Gangster film, story of a successful robbery but with terrible reprisals that will transform it revenge film, The Temple Woods Gang it contains everything it does a pure genre film. His taciturn and intimately wounded vigilante, his affectionate gangsters trapped in the face of an enemy much more powerful than them, his shootings, his murders, his Outstanding nightclub sequence which echoes its striking opening musical sequence during a funeral mass…

In this film the best known name and face are those of Slimane Dazi, who plays a private investigator hired by the Arab prince to find those responsible for the robbery. The latter is a secondary character, and the main cast is made up of actors little known to the general public, actors from French theater and cinema. We thus find Pons embodied by a Rabah Ameur-Zaïmeche faithful, Régis Laroche, and in the role of “Bébé” Philippe Petit.

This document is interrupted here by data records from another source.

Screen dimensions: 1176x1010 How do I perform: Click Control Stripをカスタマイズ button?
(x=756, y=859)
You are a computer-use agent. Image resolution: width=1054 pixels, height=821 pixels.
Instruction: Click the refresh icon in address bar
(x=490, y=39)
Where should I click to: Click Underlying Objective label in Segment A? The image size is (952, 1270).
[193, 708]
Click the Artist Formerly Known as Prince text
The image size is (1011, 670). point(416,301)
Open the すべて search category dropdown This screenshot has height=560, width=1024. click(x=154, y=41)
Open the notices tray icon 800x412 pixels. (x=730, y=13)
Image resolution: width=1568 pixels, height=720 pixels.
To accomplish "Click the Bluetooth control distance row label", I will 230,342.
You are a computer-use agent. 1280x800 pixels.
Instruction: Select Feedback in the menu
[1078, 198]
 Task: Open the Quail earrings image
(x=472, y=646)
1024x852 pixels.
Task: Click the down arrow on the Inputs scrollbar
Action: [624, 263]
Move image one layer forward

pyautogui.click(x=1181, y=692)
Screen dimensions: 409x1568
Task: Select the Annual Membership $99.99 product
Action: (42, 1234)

The Temple Woods Gangchallenging and surprising

If Rabah Ameur-Zaïmeche sticks to the codes of the “criminal” thriller to structure and animate The Temple Woods Gang, and interprets these codes literally, rejects their spectacular and glorifying aspect. He films this robbery and its consequences in their most banal reality, in the monotonous and impartial daily life of “normal” thieves. They form a family and, unlike films of the same genre which ignore the social condition of their heroes and anti-heroes, from them we discover their reality, their deep roots and their identity in a popular suburb of France in the 1920s.

One could then believe that this naturalistic intention will break the suspense consubstantial with gangster cinema, photography and the cruel lights of The Temple Woods Gang, its absence of extradiegetic music to make room for the dull roar of the city, the noise of the sports pages crumpled and shared at the PMU. On the contrary, after the surprise of an initially slowed pace, The Temple Woods Gang is sublimated by the perfect association between the film about the robbery and the social commentary where a terrible class struggle is told.

The Arab Prince (Mohamed Aroussi) - The Temple Woods Gang
The Arab Prince (Mohamed Aroussi) – The Band of the Temple Woods ©Les Alchimistes

With its sorrowful and vengeful character and its omnipotent villain, its thieves have been swept away by ultra-wealth and cynicism, The Temple Woods Gang is a unique and absolutely surprising film, which brilliantly blends the great genre cinema of the 70s with the social drama “made in France”.

Inspired by two true stories

For news buffs and readers of the judicial pages, the heist in Rabah Ameur-Zaïmeche’s film may have resembled a real heist. In fact, as the director explained to the press, his film was inspired by a very similar robbery that took place in France and a highly publicized murder that took place abroad.

Originally it was a news story that happened in 2014, during which a heavily armed gang from Seine-Saint-Denis attacked, on a junction of the A1 motorway near the Porte de La Chapelle, a black van carrying the personal effects of a Arab prince, one of the richest men in the world. (…) I found this news uplifting and had, so to speak, kept it in reserve until the 2018 assassination of journalist Jamal Khashoggi at the Saudi consulate in Istanbul. I was stunned by both the brutality of the act and the impunity of such bloody violence, committed by high dignitaries so powerful that they believed themselves to be above the law and human justice. We decided to combine these two pieces of news and create a new scenario.

The Temple Woods Gang can be (re)watched on MyCanal and is available there until August 1, 2024.